NaOH + HCl ==> NaCl + H2O
So all the NaOH is neutralized leaving NaCl, which will not affect the pH either way, with excess HCl remaining.
THEN you have HC2H3O2, which is a weak acid with a Ka of 1.75 x 10^-5.
Calculate (HCl) = 0.7 mmols/17 mL (1 mL from NaOH + 8.00 mL from HCl + 8.00 mL from HC2H3O2) = 0.0412. (HAc) is done similarly, 8.00 x 0.1 = 0.8 millimols/17 mL = 0.0471.
If we call acetic acid, HC2H3O2 simply HAc, then HAc ==> H^+ + Ac^- and
Ka = (H^+)(Ac^-)/(HAc)
Then (H^+) = x from the HAc + 0.0412 from the HCl. (Ac^-) = x and (HAc) = 0.0471 - x. Plug all that into Ka and solve for x, then add that to (HCl) to obtain the total. Post your work if you get stuck. You will need to solve the quadratic or you may do it simpler by successive approximations. OR you can estimate the amount of H^+ coming from the HAc.

To find the pH of the solution created by combining 1.00 mL of 0.10 M NaOH(aq) with 8.00 mL of 0.10 M HCl(aq), we need to consider the reactions that occur.

The reaction between NaOH and HCl produces NaCl and water. Since NaCl is a salt, it does not affect the pH of the solution. Therefore, the remaining component that can affect the pH is the excess HCl.

Next, we need to consider the reaction between HC2H3O2 (acetic acid) and water. Acetic acid is a weak acid with a Ka value of 1.75 x 10^-5.

To calculate the concentration of HCl in the solution, we take into account the 1.00 mL of NaOH and the 8.00 mL of HCl, giving us a total volume of 17 mL.

(HCl) = (0.10 M) * (8.00 mL / 17 mL) = 0.0471 M

To calculate the concentration of HC2H3O2, we multiply the concentration (0.10 M) by the volume (8.00 mL) and divide by the total volume (17 mL).

(HC2H3O2) = (0.10 M) * (8.00 mL / 17 mL) = 0.0471 M

Now, let's assume that the concentration of H^+ ions from HC2H3O2 is x, and the concentration of Ac^- ions is also x. The concentration of HC2H3O2 is 0.0471 M - x.
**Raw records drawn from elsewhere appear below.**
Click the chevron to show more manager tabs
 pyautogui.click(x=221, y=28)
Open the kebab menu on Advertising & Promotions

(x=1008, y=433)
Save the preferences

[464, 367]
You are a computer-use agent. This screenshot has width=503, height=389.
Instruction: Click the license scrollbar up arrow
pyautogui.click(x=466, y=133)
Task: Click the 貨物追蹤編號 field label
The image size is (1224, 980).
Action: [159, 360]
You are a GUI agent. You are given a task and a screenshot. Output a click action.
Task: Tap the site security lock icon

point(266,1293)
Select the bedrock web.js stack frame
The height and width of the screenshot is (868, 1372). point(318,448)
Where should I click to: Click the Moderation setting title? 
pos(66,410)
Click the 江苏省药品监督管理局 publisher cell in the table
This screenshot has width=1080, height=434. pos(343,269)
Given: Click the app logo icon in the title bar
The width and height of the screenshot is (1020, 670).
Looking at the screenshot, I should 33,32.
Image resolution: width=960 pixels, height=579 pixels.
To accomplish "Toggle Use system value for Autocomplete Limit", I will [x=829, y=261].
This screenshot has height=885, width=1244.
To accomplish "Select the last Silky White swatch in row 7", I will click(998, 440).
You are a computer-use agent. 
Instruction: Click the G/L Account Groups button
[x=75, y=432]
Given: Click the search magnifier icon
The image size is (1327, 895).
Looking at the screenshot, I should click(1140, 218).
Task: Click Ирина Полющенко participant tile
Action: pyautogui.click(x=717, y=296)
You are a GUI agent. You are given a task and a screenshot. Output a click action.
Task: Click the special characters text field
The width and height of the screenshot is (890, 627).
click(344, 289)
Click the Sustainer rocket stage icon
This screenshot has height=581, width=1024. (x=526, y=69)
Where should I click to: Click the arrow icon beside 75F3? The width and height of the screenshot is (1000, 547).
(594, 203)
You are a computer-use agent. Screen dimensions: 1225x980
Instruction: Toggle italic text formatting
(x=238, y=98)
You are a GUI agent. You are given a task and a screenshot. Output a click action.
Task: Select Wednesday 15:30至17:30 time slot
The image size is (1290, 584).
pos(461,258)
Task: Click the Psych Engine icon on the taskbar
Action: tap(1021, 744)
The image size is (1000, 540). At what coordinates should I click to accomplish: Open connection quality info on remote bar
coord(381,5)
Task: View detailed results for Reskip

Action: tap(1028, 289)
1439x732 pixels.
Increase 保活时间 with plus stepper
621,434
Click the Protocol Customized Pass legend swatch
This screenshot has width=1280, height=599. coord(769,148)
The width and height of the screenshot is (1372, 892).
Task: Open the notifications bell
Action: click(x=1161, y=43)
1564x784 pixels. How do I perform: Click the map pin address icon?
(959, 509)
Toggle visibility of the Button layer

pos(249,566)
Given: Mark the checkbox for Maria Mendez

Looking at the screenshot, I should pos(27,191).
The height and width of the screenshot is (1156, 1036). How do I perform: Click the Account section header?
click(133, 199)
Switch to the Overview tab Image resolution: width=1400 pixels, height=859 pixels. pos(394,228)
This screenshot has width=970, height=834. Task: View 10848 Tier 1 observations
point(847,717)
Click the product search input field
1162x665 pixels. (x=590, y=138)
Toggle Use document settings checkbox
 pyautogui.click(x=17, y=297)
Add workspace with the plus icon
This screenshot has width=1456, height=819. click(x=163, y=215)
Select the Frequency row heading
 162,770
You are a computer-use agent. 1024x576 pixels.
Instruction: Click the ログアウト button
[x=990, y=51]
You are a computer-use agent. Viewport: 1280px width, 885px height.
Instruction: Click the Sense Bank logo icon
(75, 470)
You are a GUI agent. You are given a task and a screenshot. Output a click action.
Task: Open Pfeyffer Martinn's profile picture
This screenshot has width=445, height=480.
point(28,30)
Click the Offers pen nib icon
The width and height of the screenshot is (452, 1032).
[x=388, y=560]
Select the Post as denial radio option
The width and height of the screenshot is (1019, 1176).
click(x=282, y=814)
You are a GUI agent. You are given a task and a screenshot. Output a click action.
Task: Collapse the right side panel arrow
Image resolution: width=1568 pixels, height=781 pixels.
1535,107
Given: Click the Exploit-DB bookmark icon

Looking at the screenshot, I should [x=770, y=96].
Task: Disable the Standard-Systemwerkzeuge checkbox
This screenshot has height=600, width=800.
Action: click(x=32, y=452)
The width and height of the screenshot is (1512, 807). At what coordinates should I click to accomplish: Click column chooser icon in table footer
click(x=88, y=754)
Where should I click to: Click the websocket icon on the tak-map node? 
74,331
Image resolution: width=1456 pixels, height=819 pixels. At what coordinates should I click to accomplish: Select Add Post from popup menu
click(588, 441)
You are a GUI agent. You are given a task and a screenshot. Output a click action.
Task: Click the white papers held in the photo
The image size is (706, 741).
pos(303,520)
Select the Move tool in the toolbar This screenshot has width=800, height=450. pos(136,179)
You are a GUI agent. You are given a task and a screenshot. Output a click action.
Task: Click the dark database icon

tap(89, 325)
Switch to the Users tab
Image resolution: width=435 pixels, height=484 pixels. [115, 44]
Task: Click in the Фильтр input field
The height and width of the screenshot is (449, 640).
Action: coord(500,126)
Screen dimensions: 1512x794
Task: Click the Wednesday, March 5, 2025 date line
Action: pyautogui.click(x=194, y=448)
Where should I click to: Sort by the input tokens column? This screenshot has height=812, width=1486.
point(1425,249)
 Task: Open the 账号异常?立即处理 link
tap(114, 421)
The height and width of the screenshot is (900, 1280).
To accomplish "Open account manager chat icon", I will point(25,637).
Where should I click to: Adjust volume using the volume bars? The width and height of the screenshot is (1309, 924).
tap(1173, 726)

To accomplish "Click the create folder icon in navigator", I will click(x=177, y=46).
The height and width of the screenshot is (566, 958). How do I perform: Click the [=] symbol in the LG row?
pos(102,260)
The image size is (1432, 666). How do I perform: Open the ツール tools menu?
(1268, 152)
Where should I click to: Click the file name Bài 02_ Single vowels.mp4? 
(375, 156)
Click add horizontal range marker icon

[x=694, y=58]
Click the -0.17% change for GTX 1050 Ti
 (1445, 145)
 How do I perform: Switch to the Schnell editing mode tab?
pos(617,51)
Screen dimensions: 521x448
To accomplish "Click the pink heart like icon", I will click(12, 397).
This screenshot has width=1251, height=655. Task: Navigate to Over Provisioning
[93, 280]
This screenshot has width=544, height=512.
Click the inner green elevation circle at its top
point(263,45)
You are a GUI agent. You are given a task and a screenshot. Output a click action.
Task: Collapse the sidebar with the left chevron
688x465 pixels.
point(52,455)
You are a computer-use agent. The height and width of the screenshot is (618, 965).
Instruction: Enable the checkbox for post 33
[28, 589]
Using the equilibrium equation for the dissociation of HC2H3O2:

Ka = (H^+)(Ac^-) / (HC2H3O2)

Substituting the values:

1.75 x 10^-5 = (x)(x) / (0.0471 - x)

Solving this equation will give us the concentration of H^+ ions (x) from the HC2H3O2. We then add this to the concentration of H^+ ions from HCl (0.0412) to obtain the total concentration of H^+ ions in the solution.

Finally, to find the pH, we take the negative logarithm of the H^+ concentration:

pH = -log10([H^+])

Remember to keep track of the units throughout the calculations in order to obtain the correct answer.